Bartnicki-Ramirez joined a Facebook group for Childhood ALL for parents and learned about a project with gold shoelaces. She requested some for Alex’s first-grade classmates and received 100.
The first graders changed their shoelaces for the gold color for the Sept. 27 ceremony to honor Alex and for everything that he has endured.
Alex’s story mirrors that of many children and adults who have suffered through cancer.
“When they first told me two years ago ‘your son has cancer,’ I was speechless. The doctors kept on talking, but I don’t remember anything. It was just blah-blah-blah. It was a shock.”
Alex has undergone treatment at the Vannie Cook Children’s Clinic in McAllen, which is affiliated Texas Children’s Hospital and at
Doctors’ Hospital at Renaissance in Edinburg, which has the a cancer pediatric floor there.
Karen taught science at Rivera High School for seven years but temporarily retired after Alex was diagnosed. Father Roberto is a teacher and coach at Pace High School.
Bone marrow procedures confirmed his leukemia two years ago. Watching him go through two bone marrow procedures and chemo treatments has been hard on the family, but they try to remain strong for Alex.
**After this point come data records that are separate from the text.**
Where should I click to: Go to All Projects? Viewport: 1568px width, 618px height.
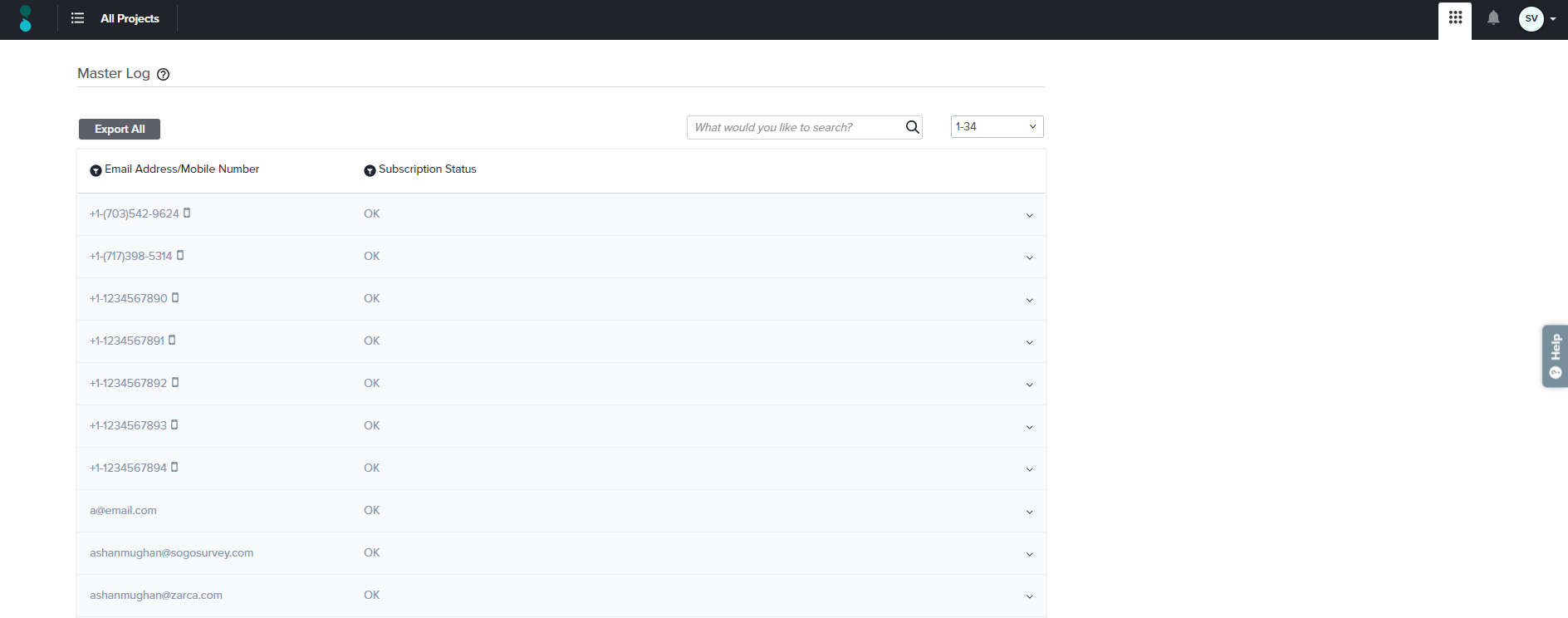130,18
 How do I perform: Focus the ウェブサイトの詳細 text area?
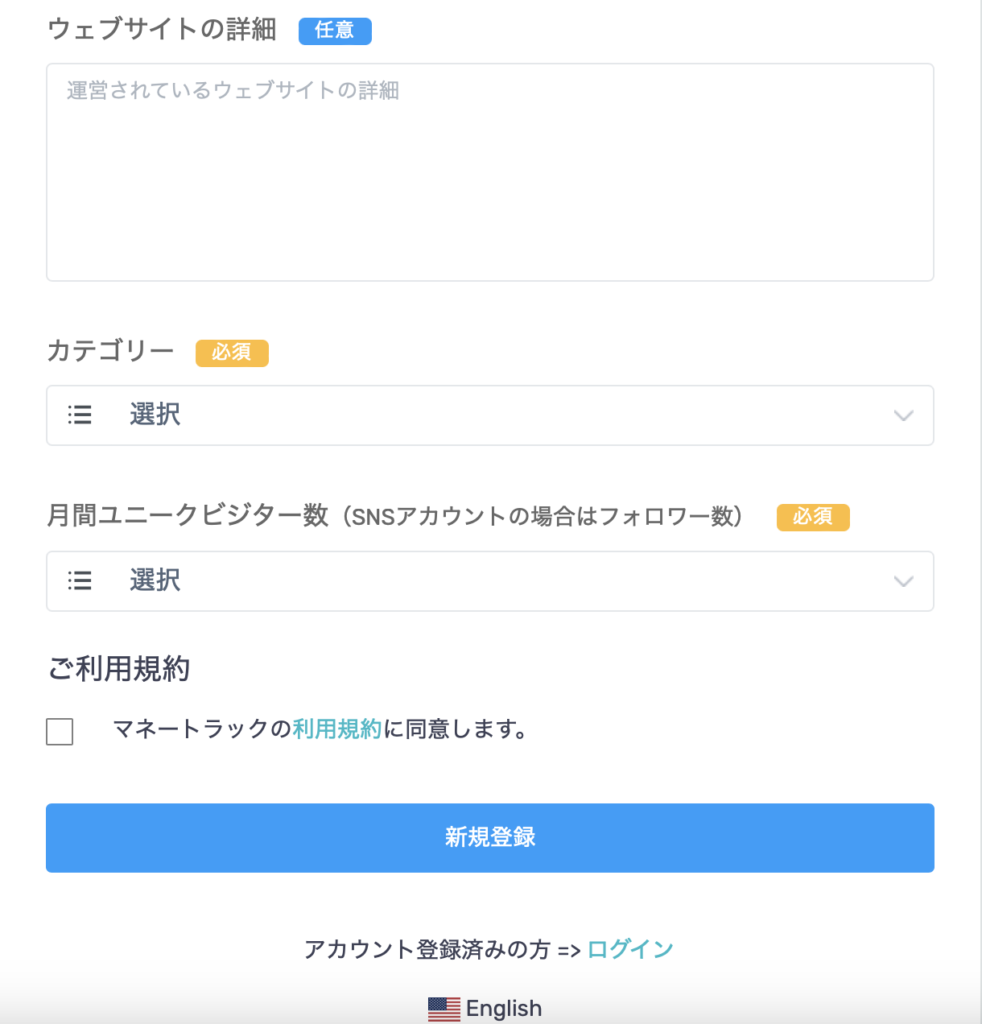(x=490, y=172)
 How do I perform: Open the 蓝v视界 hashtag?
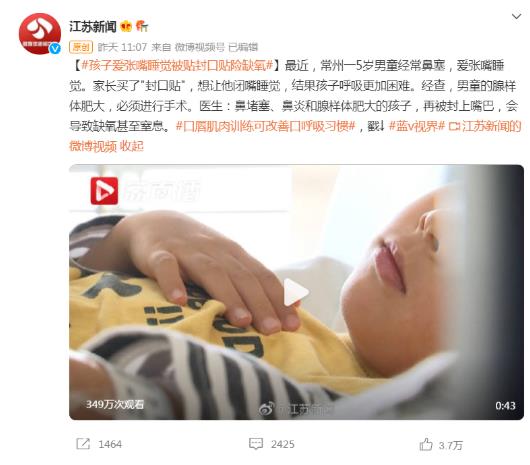(x=416, y=126)
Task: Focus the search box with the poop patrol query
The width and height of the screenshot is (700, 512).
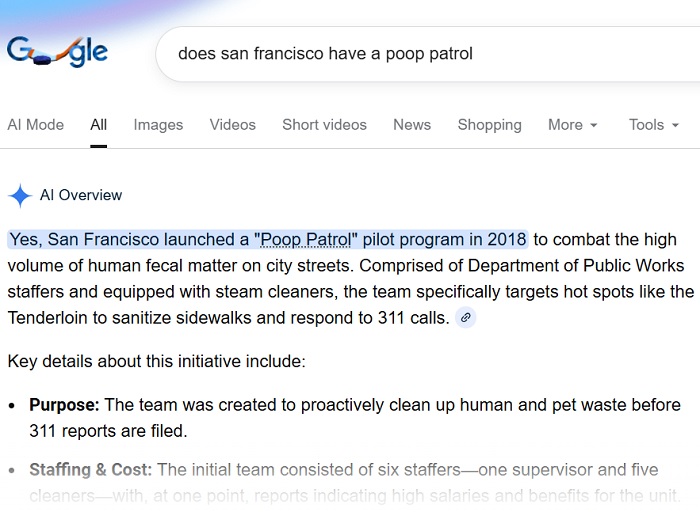Action: (420, 53)
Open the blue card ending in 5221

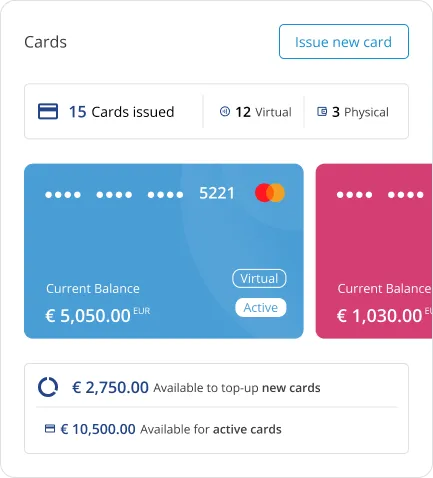[x=164, y=251]
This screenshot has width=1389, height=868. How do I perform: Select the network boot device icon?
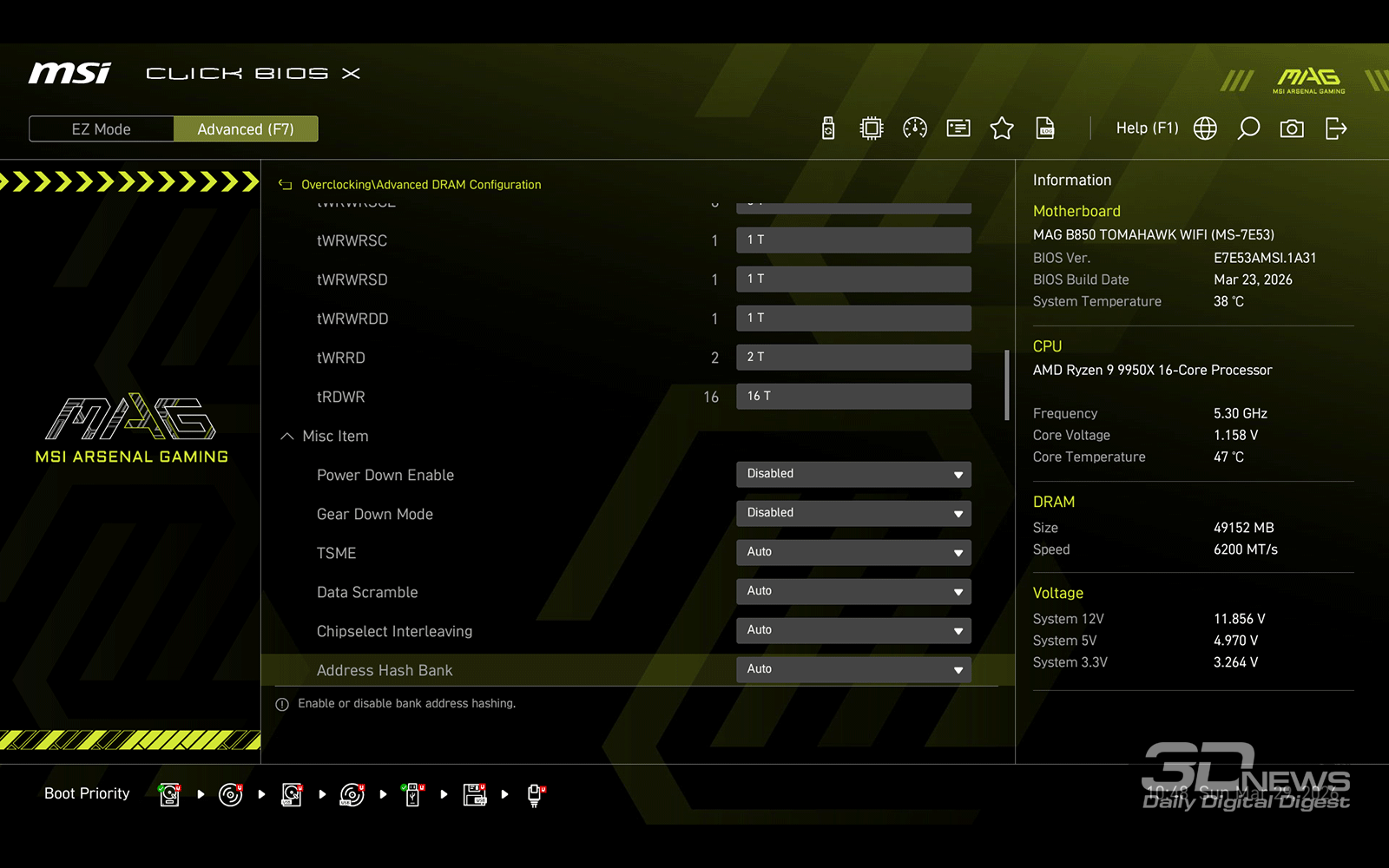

“When you see Alex, people might not know that he is a cancer patient because he is in remission. You never that he really is until he finalizes his treatments and he doesn’t relapse.”
It’s a three-year treatment for boys. Alex is scheduled to complete the last phase in October 2020.
The side effects of chemo were headaches, blisters in mucous areas of the body such as mouth and digestive tract, liver toxicity, immune system compromised to fungi, viruses and bacteria and limping due to joint pain. Alex has also undergone more than 20 lumbar punctures.
Besides the Facebook group, Karen has become to close to three other mothers in Brownsville and Los Fresnos whose children are enduring leukemia as well.
“Our doctors have told us that we have to live your life as normal as you can. We have to live our life one day at a time.”
Alex had been wanting to visit Universal Studios and Disney World in Florida and enrolled in the Make-A-Wish Foundation. He got his wish granted by the Foundation in June, staying in the Give Kids the World Village, an 84-acre non-profit “storybook” resort in Central Florida. Children with critical illnesses and their families are treated to week-long, cost-free vacations.
“He was feeling great because he didn’t have chemo in his body at that time. It’s the best trip that we could ever ask for.”
Alex has become a master at video games. He tells his parents that he needs a new game because he “passed all the levels. He has a lot of toys that the Foundation given him and that his relatives have given him.”
The video games help him with problem-solving skills. He enjoys the robots at the Coding Lab at RVE.
“He’s heard the word cancer,” Karen said. “He doesn’t know that he had it. He doesn’t know he’s in remission. All he knows that he that if he doesn’t take his medicines, he can go to the hospital and go to heaven.”